What are P-notes
P-notes are derivative instruments issued by registered foreign portfolio investors to overseas investors to enable them to trade in Indian stocks without having to register with the regulator.
At present, P-note subscribers are not required to take prior permission of the P-note issuer for transferring it to another investor offshore.
This would enable the regulator to know the complete transfer trail of P-notes on a monthly basis.
Since Sebi cannot exercise direct control over the downstream purchasers and there is where this route has been mis-utilised the most, the issuer FPIs have been made more accountable in the entire issuance process.

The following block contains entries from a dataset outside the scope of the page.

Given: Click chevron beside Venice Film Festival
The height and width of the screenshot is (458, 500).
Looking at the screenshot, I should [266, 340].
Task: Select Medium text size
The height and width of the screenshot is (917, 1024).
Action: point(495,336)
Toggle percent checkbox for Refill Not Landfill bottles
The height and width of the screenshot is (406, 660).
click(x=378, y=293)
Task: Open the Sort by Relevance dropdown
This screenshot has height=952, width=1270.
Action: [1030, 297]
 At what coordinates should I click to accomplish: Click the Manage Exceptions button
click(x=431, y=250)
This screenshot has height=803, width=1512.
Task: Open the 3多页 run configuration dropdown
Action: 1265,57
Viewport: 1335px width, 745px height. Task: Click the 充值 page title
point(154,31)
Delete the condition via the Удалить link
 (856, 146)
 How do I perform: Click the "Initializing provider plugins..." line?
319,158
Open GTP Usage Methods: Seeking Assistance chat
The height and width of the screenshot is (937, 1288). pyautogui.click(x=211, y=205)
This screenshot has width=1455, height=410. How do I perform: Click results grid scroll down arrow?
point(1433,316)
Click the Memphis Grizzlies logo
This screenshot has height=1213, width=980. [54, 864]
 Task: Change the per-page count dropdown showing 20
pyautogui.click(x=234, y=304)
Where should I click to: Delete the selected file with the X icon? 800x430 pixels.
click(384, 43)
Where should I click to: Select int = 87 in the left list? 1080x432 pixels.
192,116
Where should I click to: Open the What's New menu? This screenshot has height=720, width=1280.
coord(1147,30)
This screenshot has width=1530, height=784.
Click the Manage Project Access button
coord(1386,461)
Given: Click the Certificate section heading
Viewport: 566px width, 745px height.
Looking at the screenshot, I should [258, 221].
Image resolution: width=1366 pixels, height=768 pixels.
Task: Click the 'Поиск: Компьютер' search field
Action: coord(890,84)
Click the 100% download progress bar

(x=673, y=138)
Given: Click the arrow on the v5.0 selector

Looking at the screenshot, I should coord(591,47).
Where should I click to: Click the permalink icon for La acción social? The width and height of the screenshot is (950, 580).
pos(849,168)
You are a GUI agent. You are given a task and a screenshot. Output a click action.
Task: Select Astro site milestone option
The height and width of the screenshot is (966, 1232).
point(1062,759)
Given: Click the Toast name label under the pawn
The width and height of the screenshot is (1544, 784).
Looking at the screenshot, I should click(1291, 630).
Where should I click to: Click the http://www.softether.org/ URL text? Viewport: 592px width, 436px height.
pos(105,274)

Such steps may cause some knee-jerk reaction in the markets but are likely to cleanse the system in the long run.
The proposed changes come in the wake of the concerns raised by the Supreme Court-appointed Special Investigation Team (SIT) on black money on the identification of beneficial owners and on the transferability of P-notes.
The regulator has also mandated that P-note issuers would have to follow the Indian know-your client (KYC) and anti- money laundering norms instead of the norms prevalent in the jurisdiction of the end beneficial owner or of the P-note issuer, an attempt to bring uniformity in KYC norms.
P-note issuers would have to identify the beneficial owners in the subscriber entities, who hold in excess of the threshold that is 25 % in case of a company and 15 % in case of partnership firms and trusts.
The P-note route, despite having undergone a number of regulatory changes in the past decade, still did not have sufficient checks and balances on issuer FPIs, particularly with respect to downstream transfers of P-notes.
P-note issuers would have to file suspicious transaction reports with the Indian Financial Intelligence Unit on the notes issued by them.
Besides, the issuers would also have to carry out reconfirmation of the P-note position on a semi-annual basis and they would also have to carry out know-your client review at the time of on-boarding every year.